(Given records begins)

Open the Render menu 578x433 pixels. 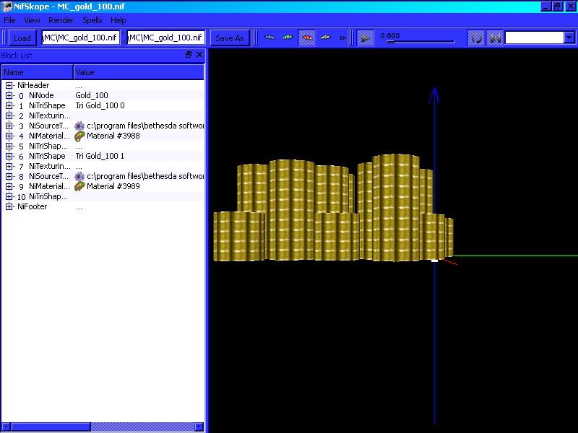(61, 20)
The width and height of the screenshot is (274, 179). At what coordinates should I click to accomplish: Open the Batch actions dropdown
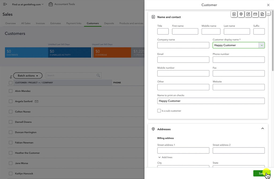pos(28,75)
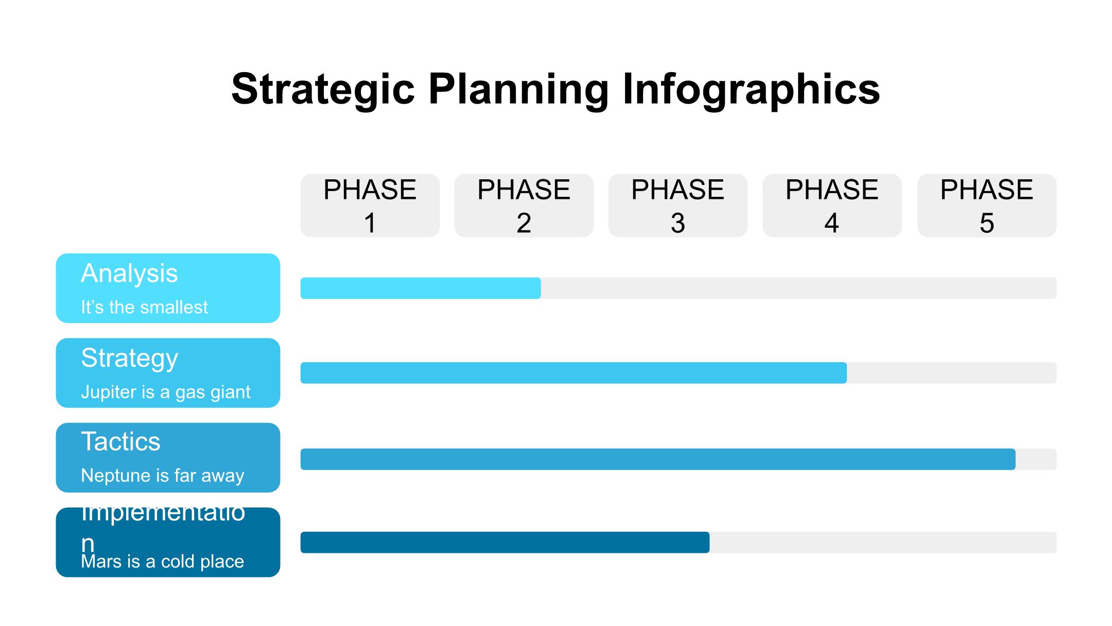Select the dark blue Implementation progress bar
Image resolution: width=1112 pixels, height=626 pixels.
click(505, 543)
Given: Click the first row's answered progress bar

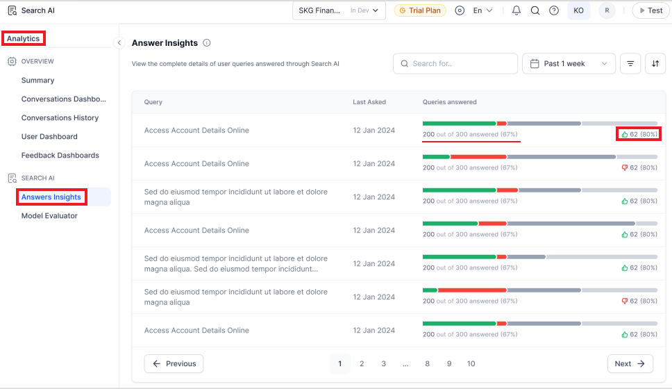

(Given records ends)

> _Exercise brief_: Output exactly the lines from the line with "The width and" to the last line of the records, including both, and leave every picture out.

> _Answer to this task_:
The width and height of the screenshot is (274, 179). At what coordinates should I click to accomplish: Open the Batch actions dropdown
pos(28,75)
Select the dark blue Implementation progress bar
Image resolution: width=1112 pixels, height=626 pixels.
click(505, 543)
Given: Click the first row's answered progress bar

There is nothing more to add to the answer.